Suara-suara pesimis yang menentang hubungan segera dengan kedua negara yang merupakan jembatan ke Rusia itu, kini menang. Bahkan tekanan politik Presiden Amerika Serikat George W. Bush pun tampaknya tidak cukup untuk meloloskan Georgia dan Ukraina.
Pertemuan puncak NATO kali ini adalah yang terakhir bagi Presiden Amerika Serikat George W. Bush. Tapi pada kesempatan ini, dia tidak menerima hadiah perpisahan, melainkan sebaliknya, Bush harus menelan kekalahan pahit. Dia gagal meloloskan keinginannya untuk menerima secepat mungkin Georgia dan Ukraina dalam rencana perluasan keanggotaan NATO yang merupakan tahap awal dalam proses penerimaan anggota baru pakta militer itu.
Sehari menjelang pertemuan puncak atau KTT NATO di Bukares, Presiden Bush telah merundingkan gagasan itu dengan pemerintah Ukraina di Kiev. Saat itu Bush menjanjikan dukungan sepenuhnya. Pada jumpa pers sebelum perundingan pada KTT NATO di Bukares dimulai, Bush bahkan kembali menegaskan niatnya untuk meloloskan Georgia dan Ukraina.
Tapi, bersamaan dengan itu, juga sudah terlihat jelas bahwa dia akan mendapat tantangan keras. Pada berbagai pidato berkalanya, sejak satu tahun ini Kanselir Jerman Angela Merkel menegaskan, dia belum dapat menyetujui penerimaan Georgia dan Ukraina. Meskipun tidak sejelas Jerman, tapi Prancis, Italia, Belgia, Luxemburg dan Belanda cukup tegas menyatakan keraguannya. Alasan yang diutarakan adalah bahwa Ukraina dan Georgia belum siap untuk itu.
Pemerintah Ukraina belum stabil. Mayoritas warganya dikenal pro-Rusia dan tidak menginginkan keanggotaan NATO. Hari Minggu (30/03) ribuan penentang NATO di Ukraina melakukan aksi unjuk rasa. Jika Ukraina dimasukkan dalam rencana perluasan keanggotaan, dikhawatirkan pemerintah Ukraina akan goyah akibat tekanan penentang NATO.

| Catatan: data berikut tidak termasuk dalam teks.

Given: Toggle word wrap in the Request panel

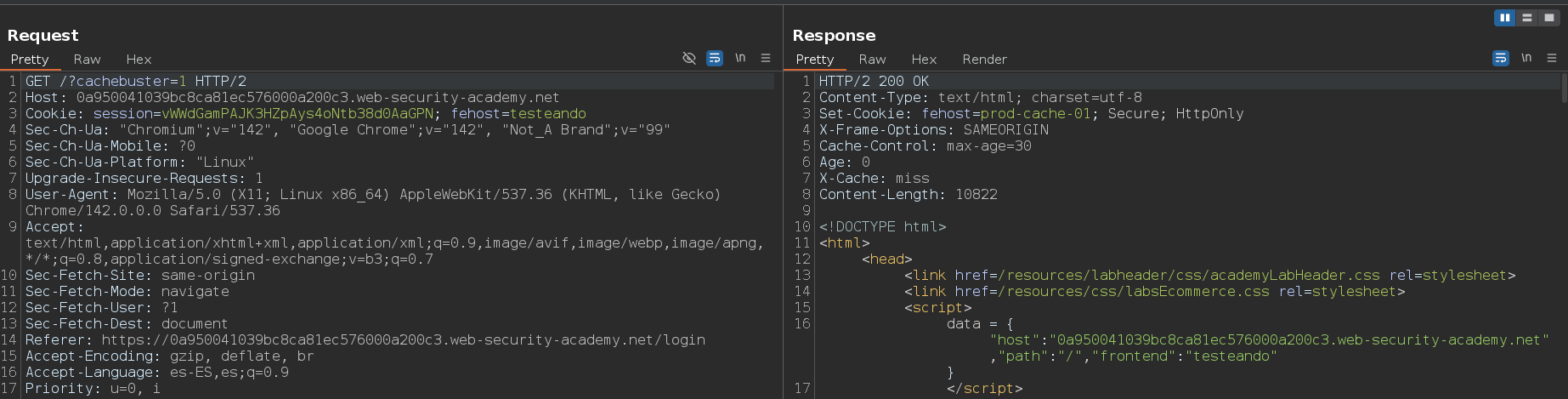Looking at the screenshot, I should tap(715, 58).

Apa yang kemudian akan dilakukan? Bersediakah NATO membuka pintu lebar-lebar dan kemudian langsung mendapat tamparan? Skenario semacam itu tidaklah diharapkan. Pada dasarnya memang tidak ada gunanya menerima anggota baru di NATO jika mayoritas penduduk menentang langkah tersebut.

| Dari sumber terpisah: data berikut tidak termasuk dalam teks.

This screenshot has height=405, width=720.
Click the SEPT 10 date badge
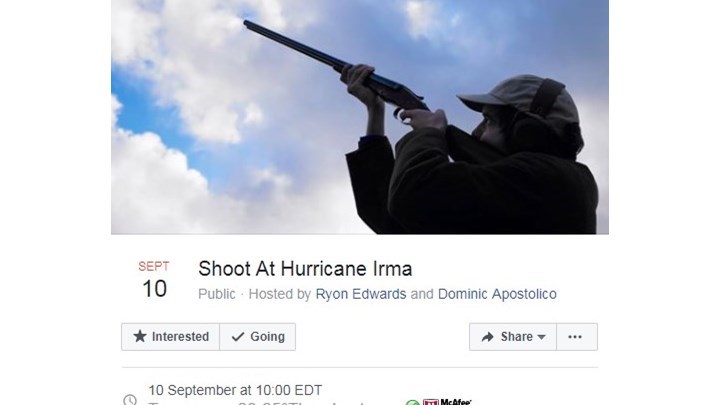[154, 280]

Sedangkan alasan penolakan penerimaan segera Georgia terletak dalam permasalahan yang berlainan. Mayoritas warga Georgia menyetujui keanggotaan NATO, namun negara ini terlibat dalam konflik menyangkut wilayah Ossetia dan Abshasia yang ingin melepaskan diri. Selain itu, Presiden Mikhail Saakashwili makin lama makin bersikap otoriter. Dalam pemilu parlemen akhir tahun lalu dia dengan jelas menunjukkan sisi yang tidak demokratis. Juga dalam kasus ini patut dipertanyakan, mengapa NATO harus membuka pintunya bagi negara yang saat ini belum merupakan mitra demokratis yang stabil.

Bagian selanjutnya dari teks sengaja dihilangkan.